Though David Graeber encouraged participants to regard consensus as a set of principles rather than rules, both proponents and authoritarian opponents of consensus process persisted in treating it as a formal means of government—while anarchists who shared Graeber’s framework found themselves outside the consensus reality of their fellow Occupiers. The movement’s failure to reach consensus about the meaning of consensus itself culminated with ugly attacks in which Rebecca Solnit and Chris Hedges attempted to brand anarchist participants as violent thugs.
How did that play out in the hinterlands, where small-town Occupy groups took up the decision-making practices of Occupy Wall Street? The following narrative traces the tensions between democratic and autonomous organizational forms throughout the trajectory of one local occupation.
This text is an installment in our series exploring an anarchist analysis of democracy.

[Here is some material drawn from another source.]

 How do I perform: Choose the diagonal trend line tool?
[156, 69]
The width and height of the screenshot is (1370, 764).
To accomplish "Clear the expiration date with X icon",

Democracy versus Autonomy in the Occupy Movement: A Narrative
A decade and a half ago, I participated in the so-called “anti-globalization movement,” so described by journalists who preferred not to say “anticapitalist.” Beginning with a groundswell of local initiatives, it culminated in a string of massive riots at international trade summits from Seattle in November 1999 to Genoa in July 2001. Although I had been an anarchist for some years already, I learned about consensus process in the course of those experiences. Like many other participants, I believed that this form of decision-making pointed the way to a world without government or capitalism. We cherished the seemingly impossible dream that one day that decision-making process might be taken up by the population at large.
Ten years later, I visited the Occupy Wall Street encampment at Zuccotti Park. It had only existed for two weeks, yet it had already developed its political culture: daily assemblies, “mic check,” consensus process. This was all familiar to me from my “anti-globalization” days, though most people there clearly did not share that background.
I heard a lot of legalistic and reformist rhetoric in the course of my brief visit. At the same time, this was what we had dreamed of, our practices spreading outside our milieu. Could the practices themselves instill the political values that had originally inspired us to employ them? Some of my comrades had argued that directly democratic models could be a radicalizing step towards anarchism. The following months put that theory to the test.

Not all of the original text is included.